Je n’ai jamais écrit pour plaire. Et je n’écrirai jamais pour plaire.
C’est peut-être pour cela que je suis encore peu lu. C’est peut-être pour cela que mes textes dérangent parfois, qu’ils ne font pas l’unanimité, qu’ils ne cherchent pas l’approbation facile. Mais j’ai la ferme conviction que la vérité ne meurt jamais. Elle peut être ignorée, combattue, rejetée, mais elle finit toujours par s’imposer, par trouver sa place, par être reconnue à sa juste valeur.
Alors oui, je suis convaincu que le temps fera son œuvre. Mes écrits trouveront leur chemin. Mon premier roman, et celui dont la parution est annoncée pour mai 2026, ne sont pas des œuvres de circonstance. Ils sont appelés à durer. Et ils seront, un jour, reconnus pour ce qu’ils sont réellement.
Ce troisième texte que j’écris en ce jour particulier, celui de mon anniversaire, ne plaira pas à tous. Mais cela n’a jamais été un critère pour moi.
Aujourd’hui, je veux rendre hommage à un homme. Un homme qui a servi. Un homme qui a porté une commune pendant dix-huit années : David Zinsou Towèdjè.
Dix-huit ans au service de Zogbodomey.
Dix-huit ans de décisions, de sacrifices, de responsabilités assumées.
Dix-huit ans à dire “bienvenue” à de nouveaux agents, mais aussi “au-revoir” à ceux qui partaient.

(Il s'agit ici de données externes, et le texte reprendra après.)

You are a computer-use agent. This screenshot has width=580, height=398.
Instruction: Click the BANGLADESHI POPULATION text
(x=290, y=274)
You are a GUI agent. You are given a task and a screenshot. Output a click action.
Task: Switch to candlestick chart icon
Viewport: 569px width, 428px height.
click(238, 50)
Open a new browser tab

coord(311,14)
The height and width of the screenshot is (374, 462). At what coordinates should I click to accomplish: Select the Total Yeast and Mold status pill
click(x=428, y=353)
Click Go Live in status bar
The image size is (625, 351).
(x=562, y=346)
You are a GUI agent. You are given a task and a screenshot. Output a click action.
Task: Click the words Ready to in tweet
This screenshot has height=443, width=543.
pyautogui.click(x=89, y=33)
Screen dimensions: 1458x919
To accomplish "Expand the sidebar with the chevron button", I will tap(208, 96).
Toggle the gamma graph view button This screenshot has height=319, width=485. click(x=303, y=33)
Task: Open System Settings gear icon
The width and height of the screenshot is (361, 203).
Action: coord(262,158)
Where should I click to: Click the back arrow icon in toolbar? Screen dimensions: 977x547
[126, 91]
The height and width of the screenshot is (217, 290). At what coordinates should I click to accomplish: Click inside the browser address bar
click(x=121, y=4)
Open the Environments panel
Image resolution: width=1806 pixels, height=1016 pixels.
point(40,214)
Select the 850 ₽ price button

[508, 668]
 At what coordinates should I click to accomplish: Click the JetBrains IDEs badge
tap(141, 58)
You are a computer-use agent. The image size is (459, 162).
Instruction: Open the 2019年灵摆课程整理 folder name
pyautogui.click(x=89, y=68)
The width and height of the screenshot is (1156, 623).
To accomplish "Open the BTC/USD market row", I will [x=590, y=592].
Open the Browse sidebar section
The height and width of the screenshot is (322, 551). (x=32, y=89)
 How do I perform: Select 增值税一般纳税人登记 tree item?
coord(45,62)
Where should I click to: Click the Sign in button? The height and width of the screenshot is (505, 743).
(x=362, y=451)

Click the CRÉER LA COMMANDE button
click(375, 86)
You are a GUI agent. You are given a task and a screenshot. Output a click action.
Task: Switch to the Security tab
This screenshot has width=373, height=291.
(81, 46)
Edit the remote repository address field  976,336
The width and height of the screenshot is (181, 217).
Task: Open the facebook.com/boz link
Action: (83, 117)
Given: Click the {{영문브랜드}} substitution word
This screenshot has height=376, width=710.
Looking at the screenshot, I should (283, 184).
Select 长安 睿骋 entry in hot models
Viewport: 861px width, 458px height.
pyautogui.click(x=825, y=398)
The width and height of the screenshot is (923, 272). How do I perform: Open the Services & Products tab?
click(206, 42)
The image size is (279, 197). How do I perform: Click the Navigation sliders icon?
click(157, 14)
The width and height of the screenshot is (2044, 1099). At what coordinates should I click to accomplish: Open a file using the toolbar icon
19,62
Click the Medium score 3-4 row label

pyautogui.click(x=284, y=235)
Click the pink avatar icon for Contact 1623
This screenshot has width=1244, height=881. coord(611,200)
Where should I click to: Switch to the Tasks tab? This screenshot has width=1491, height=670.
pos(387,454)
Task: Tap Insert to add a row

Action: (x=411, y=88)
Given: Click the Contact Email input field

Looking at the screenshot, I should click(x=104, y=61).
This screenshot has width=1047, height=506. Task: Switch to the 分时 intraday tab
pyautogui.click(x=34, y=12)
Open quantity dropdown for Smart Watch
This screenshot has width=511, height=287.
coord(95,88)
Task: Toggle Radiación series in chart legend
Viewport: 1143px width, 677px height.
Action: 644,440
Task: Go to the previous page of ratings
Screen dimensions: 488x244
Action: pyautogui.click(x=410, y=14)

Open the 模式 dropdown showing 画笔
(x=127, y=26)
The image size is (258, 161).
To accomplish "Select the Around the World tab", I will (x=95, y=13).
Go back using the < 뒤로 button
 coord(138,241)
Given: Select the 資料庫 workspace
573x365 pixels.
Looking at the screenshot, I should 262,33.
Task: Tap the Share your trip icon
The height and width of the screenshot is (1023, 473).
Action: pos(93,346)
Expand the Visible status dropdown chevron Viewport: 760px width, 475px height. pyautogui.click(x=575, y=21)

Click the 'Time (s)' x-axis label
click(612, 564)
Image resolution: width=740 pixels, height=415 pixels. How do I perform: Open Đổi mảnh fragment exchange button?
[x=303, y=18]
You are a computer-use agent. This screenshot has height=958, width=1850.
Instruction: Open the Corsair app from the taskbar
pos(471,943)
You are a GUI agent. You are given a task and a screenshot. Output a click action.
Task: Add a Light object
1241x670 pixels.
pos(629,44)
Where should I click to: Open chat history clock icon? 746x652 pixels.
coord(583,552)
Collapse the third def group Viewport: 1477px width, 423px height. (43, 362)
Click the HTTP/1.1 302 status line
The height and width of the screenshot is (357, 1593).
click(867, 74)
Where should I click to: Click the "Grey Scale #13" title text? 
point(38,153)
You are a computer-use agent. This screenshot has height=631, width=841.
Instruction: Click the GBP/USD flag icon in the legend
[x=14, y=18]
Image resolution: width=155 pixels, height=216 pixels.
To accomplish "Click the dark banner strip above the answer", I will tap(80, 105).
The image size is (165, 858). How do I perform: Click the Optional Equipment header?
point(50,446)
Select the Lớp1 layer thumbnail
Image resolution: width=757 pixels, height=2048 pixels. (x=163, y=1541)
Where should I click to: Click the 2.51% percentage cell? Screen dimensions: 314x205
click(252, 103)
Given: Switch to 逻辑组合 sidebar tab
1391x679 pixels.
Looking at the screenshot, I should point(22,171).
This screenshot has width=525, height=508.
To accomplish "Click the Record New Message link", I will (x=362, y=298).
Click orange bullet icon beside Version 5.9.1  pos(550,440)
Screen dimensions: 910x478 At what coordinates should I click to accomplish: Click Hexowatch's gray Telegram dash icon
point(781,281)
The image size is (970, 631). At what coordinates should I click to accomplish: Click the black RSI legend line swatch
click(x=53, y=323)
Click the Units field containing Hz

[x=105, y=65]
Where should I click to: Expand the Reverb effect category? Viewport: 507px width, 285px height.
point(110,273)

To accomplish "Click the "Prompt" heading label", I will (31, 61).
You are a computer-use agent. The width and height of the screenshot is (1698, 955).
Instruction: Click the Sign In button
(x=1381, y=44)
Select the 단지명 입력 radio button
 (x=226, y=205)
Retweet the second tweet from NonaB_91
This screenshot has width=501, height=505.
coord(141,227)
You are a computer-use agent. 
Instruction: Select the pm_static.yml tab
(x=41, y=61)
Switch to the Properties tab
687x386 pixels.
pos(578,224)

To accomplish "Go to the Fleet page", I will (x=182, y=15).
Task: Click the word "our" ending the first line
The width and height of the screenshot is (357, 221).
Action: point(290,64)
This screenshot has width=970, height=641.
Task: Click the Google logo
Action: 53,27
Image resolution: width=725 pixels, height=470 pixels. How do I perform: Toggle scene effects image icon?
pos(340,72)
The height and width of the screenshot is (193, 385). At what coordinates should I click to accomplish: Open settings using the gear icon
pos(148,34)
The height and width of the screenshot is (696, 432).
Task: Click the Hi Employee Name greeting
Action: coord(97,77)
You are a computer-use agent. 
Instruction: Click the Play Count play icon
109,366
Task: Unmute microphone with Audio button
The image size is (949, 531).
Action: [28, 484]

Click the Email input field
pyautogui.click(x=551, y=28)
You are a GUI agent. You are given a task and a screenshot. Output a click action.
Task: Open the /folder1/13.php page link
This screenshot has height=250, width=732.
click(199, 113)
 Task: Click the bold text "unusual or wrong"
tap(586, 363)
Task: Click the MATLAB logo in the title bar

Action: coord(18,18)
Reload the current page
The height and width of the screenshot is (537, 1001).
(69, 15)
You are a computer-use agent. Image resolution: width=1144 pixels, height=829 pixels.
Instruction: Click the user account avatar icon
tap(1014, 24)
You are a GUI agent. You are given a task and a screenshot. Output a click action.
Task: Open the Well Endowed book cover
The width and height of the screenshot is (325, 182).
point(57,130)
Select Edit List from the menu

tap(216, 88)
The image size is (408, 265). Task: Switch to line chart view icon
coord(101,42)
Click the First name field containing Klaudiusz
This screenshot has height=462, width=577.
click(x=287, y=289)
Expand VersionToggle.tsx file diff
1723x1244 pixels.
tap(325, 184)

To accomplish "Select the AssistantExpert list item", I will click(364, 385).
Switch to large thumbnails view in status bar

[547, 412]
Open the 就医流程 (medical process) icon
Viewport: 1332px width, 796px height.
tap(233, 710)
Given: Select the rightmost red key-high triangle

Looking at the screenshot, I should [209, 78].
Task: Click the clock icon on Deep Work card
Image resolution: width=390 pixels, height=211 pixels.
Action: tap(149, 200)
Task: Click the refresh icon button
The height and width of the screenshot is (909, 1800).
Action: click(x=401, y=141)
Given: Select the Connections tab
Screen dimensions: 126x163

Je l’ai vu, de mes propres yeux, accompagner des départs à la retraite, saluer des agents admis à d’autres fonctions dans le cadre des réformes de la décentralisation, rendre hommage aux disparus. Il était toujours là.
Mais lorsqu’est venu son propre départ, le silence.
Aucun hommage à la hauteur de l’engagement. Aucune reconnaissance à la mesure du temps donné.
Et cela interroge.
Car aucun homme n’est parfait. Lui non plus ne l’est pas. Il a certainement commis des erreurs, comme en commettra l’actuel maire, comme en commettront ceux qui viendront après. C’est la condition humaine, la réalité du pouvoir.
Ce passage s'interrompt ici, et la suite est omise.